Applause filled the plaza of Palamas, more than polite, less than ecstatic. Along with Olyvria and Evripos, Phostis joined it.
As well as we can for as long as we can,
he thought. If Krispos had picked a phrase to summarize himself, he couldn't have found a better one.

Though Krispos waved for him not to bother, Barsymes performed a full proskynesis. "I welcome you back to the imperial residence, your Majesty," he said from the pavement. Then, still spry, he rose as gracefully as he had prostrated himself and added, "The truth is, life is on the boring side here when you take the field."

Krispos snorted. "I'm glad to be back, then, if only to give you something interesting to do."

"The cooks are also glad you've returned," the vestiarios said.

"They're looking for a chance to spread themselves, you mean," Krispos said. "Too bad.

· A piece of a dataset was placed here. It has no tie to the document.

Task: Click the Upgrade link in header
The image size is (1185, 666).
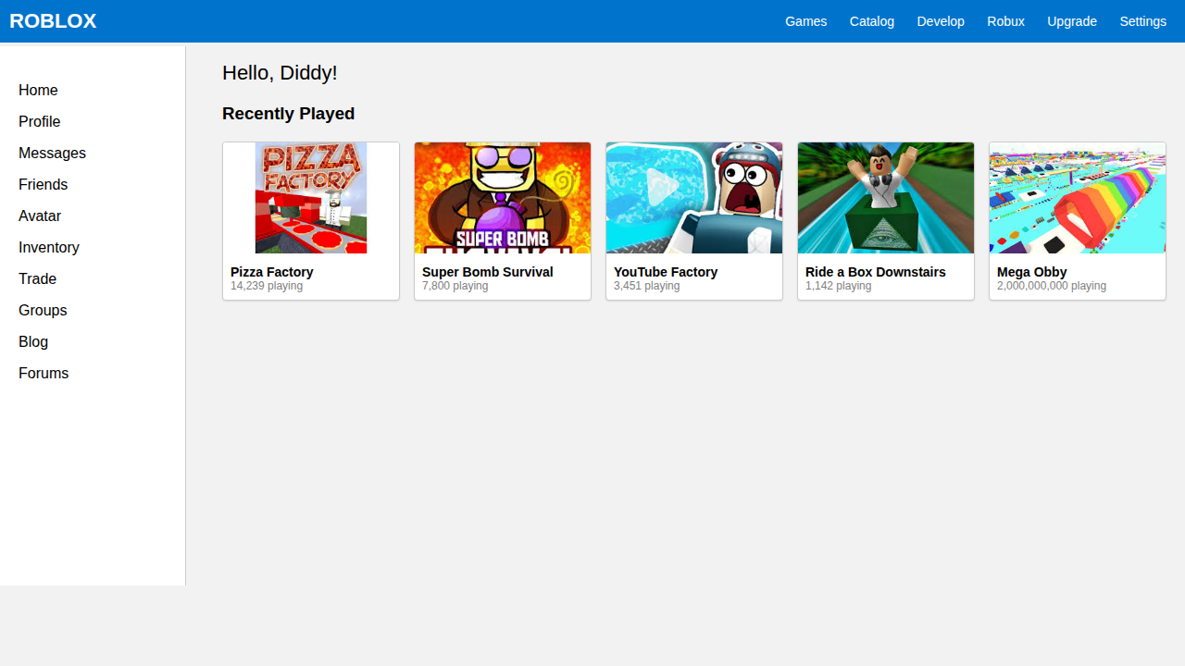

They can wait until the next time I dine with Iakovitzes; he'll appreciate it properly. As for me, I've got used to eating like a soldier. A bowl of stew, a heel of bread, and a mug of wine will suit me nicely."

Barsymes' shoulders moved slightly in what would have been a sigh in someone less exquisitely polite than the eunuch. "I shall inform the kitchens of your desires," he said. "The cooks will be disappointed, but perhaps not surprised. You have a habit of acting thus whenever you return from campaign."

"Do I?" Krispos said, irked at being so predictable. He was tempted to demand a fancy feast just to keep people guessing about him. The only trouble was, he really did want stew.

Barsymes said, "Perhaps your Majesty will not take it too much amiss if the stew be of lobster and mullet, though I know that diverges from what the army cooks ladled into your bowl."